The other rout is to acknowledge the cultural perspective of the writers. That the cultures they spoke into were in a different stage of development than ours. Women were property, slaves were property, homosexuals were evil. That is the world all these writers lived in. and if you want to embrace just one of those culturally contextual items, you ought to embrace them all. If you want to be consistent.
Comments
I would like to comment on two parts: First, the family...because this is the cultural issue I am most passionate about and dedicated to. You mentioned the idea of "post-family" culture. That is an interesting way of putting it. I would ask then, is it a good thing that government and technology "buffered us from nature" in this way. As I am highly involved in foster care, I often direct criticism away from a flawed foster care system, helping folks to realize what a great thing it is that our government cares enough about its citizens that a foster care system exists. (as opposed to much governments around the world) I sat this to point out that I also appreciate modern advances and how they better the lives of families. However I would argue some evolutions of government and technology, or whatever else causes us to enter into a "post-family" culture, is a negative and not a positive. And as humans, certain evolutions should be opposed rather than embraced. What do you think about this?
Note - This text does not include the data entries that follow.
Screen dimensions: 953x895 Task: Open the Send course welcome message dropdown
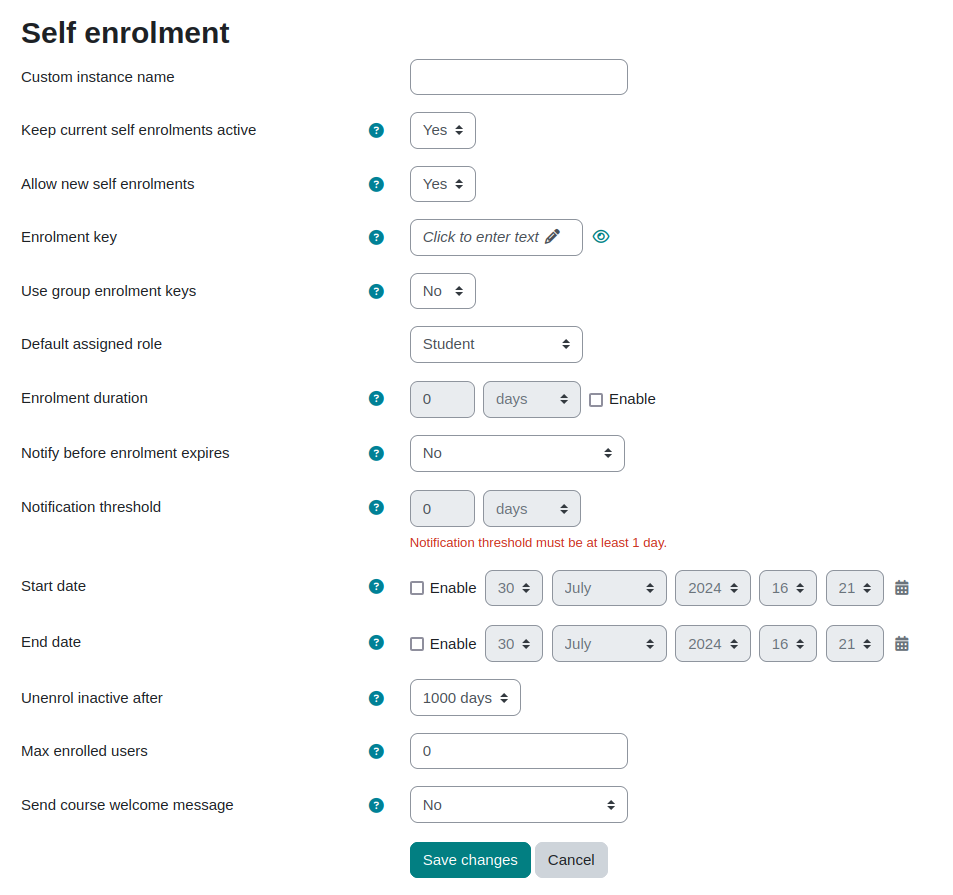518,805
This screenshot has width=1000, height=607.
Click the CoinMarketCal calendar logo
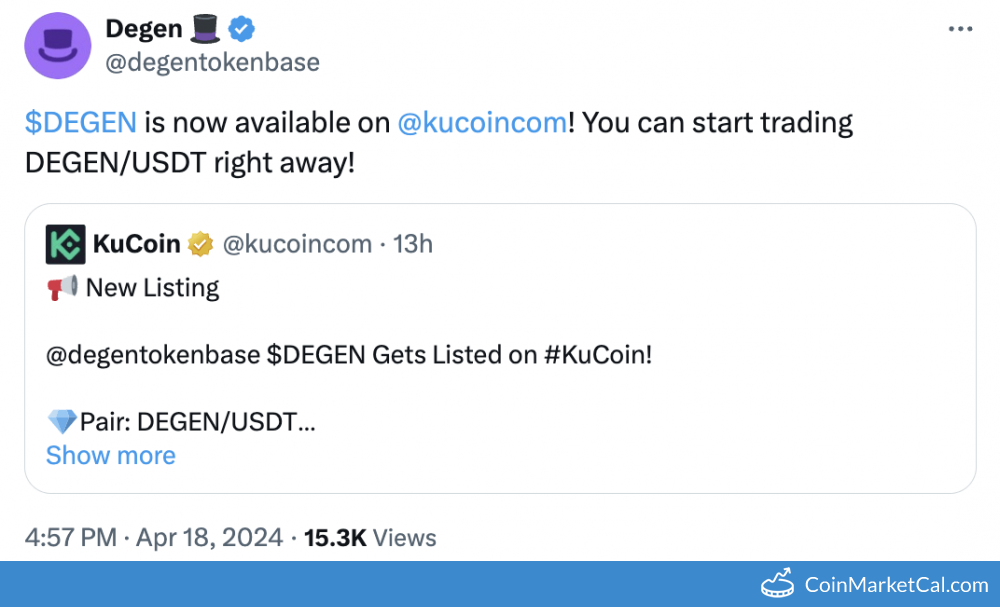(776, 583)
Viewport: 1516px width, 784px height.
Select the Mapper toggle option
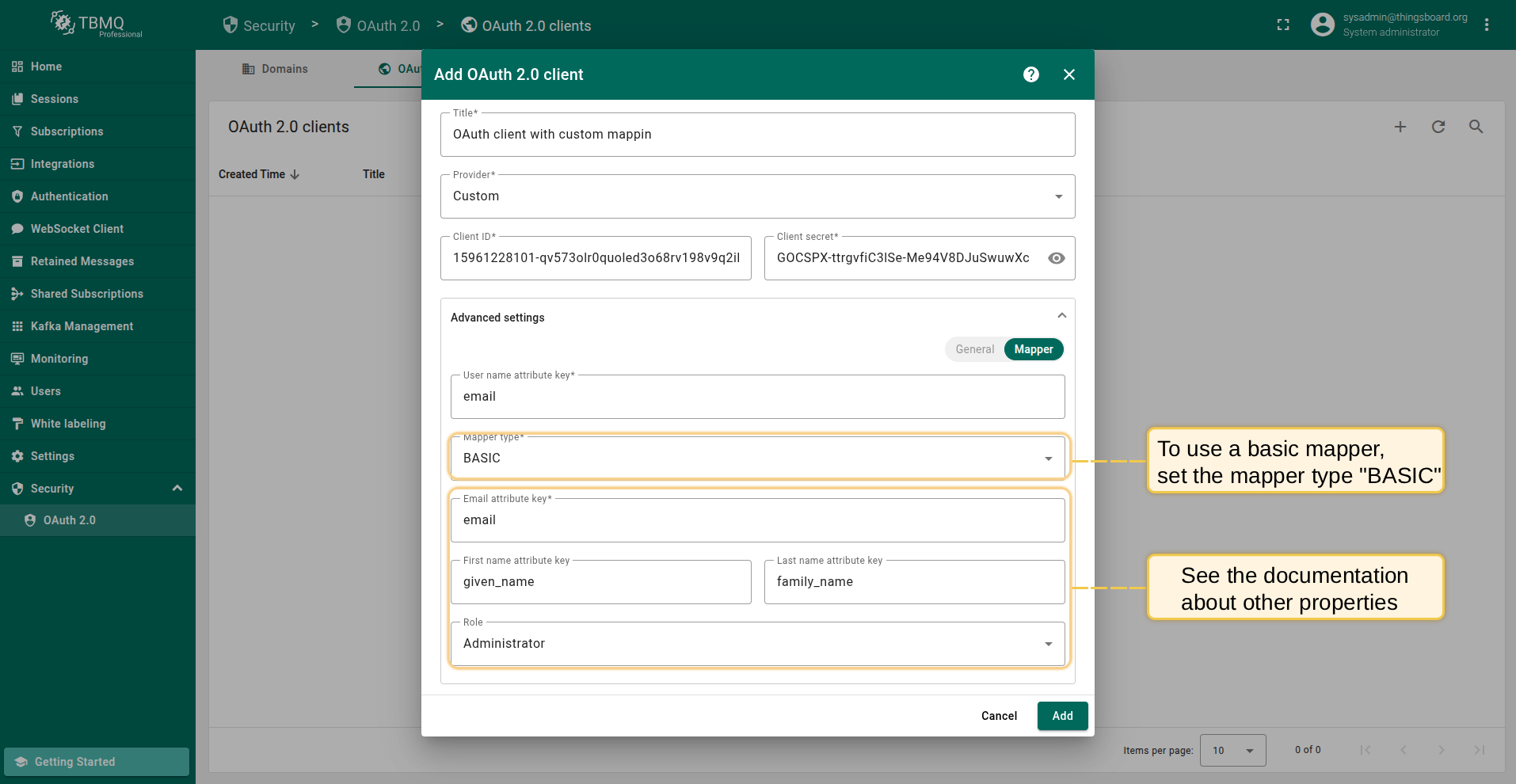(1033, 349)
My second comment is about technology. It is obvious that technology has transformed the world and cultures all around the world. Its influence is unprecedented in human history. Is this why you put so much emphasis on technology? Is it not plausible that in a generation or two technology will slow and what rapid society transformation we are experiencing in this century will only be the norm in the next? In other words, is it really THAT significant compared to human nature?
As to your point about technology becoming the norm, I'd say it takes more than several generations for the human mind/body to adapt to technological changes. For instance, we've have agriculture technology for around 10,000 years and the human digestive system still has a lot of problems with grains. Our cultural changes far outpace our physiological changes.
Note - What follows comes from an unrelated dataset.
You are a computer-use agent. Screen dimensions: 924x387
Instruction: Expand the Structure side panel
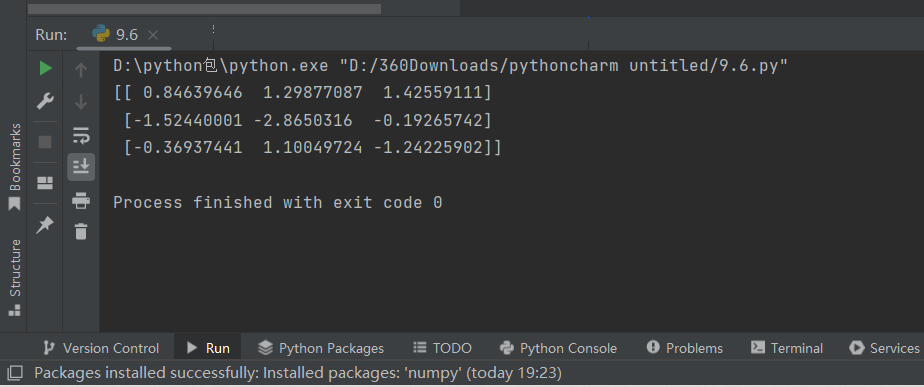click(14, 277)
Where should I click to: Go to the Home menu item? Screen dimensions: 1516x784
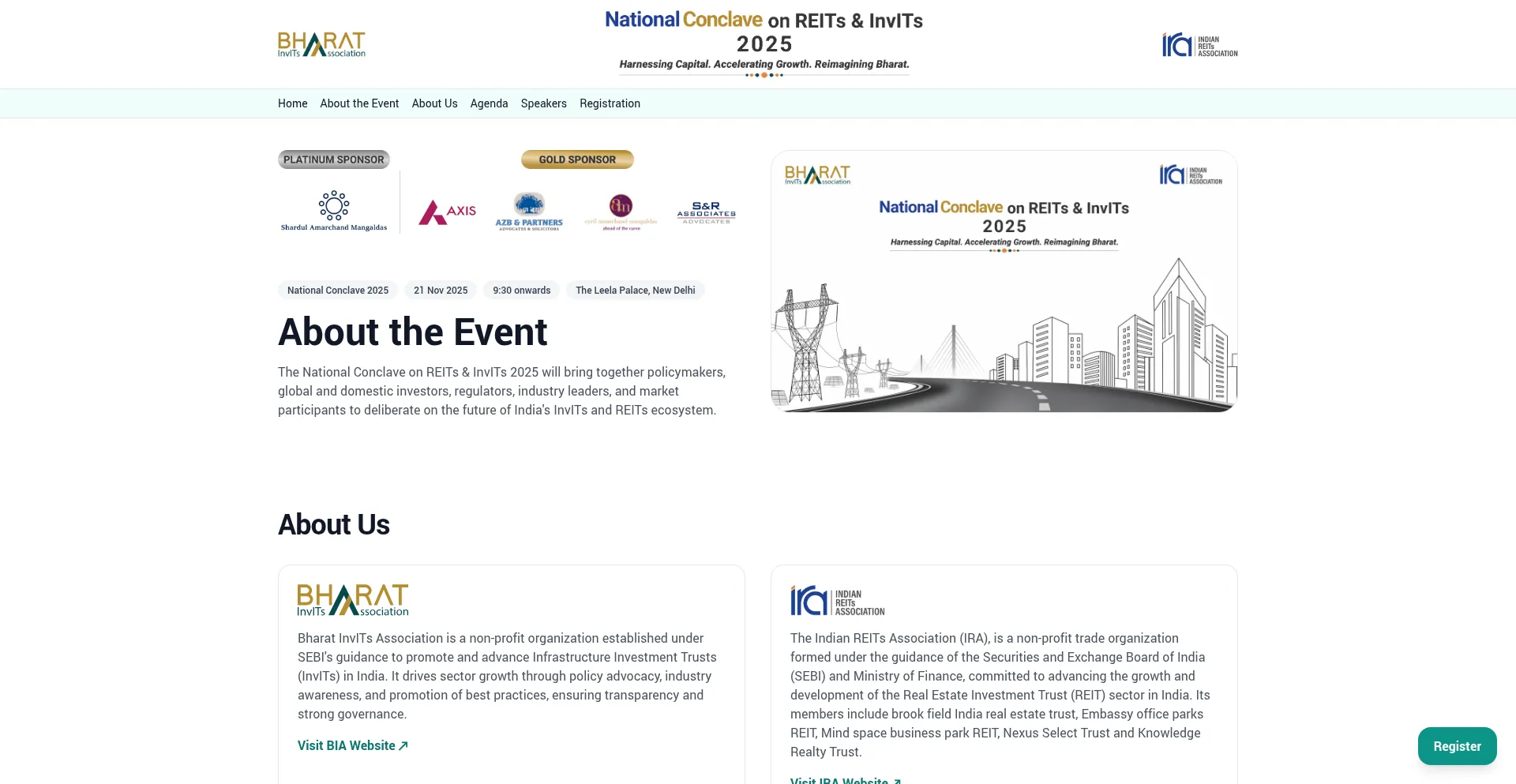pos(292,103)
The only change I'd encourage would be when you talked about Darwinism:
"We came up with the concept of individual rights, empathy, charity, and the like. These things balance out the Darwinian survival of the fittest."
I would say, and I believe that the naturalist scientist would agree, that these things (all essentially Empathy so I'll stick to that) are a result of Darwinian evolution - Empathy is one of the characteristics of fitness.
During the dark ages the bastard child was not considered part of the family, now that sort of idea is seen as an insanity and an additional level of sympathy often goes toward those children who are without fathers - rather than him being cast out of society and family.
As to new and different forms of family, yes. This is an innovation that will occur naturally as society evolves. My point was that our technological and political innovation has rendered the NEED for them to be far less, and thus, people are drifting away from the model that nature equipped us with.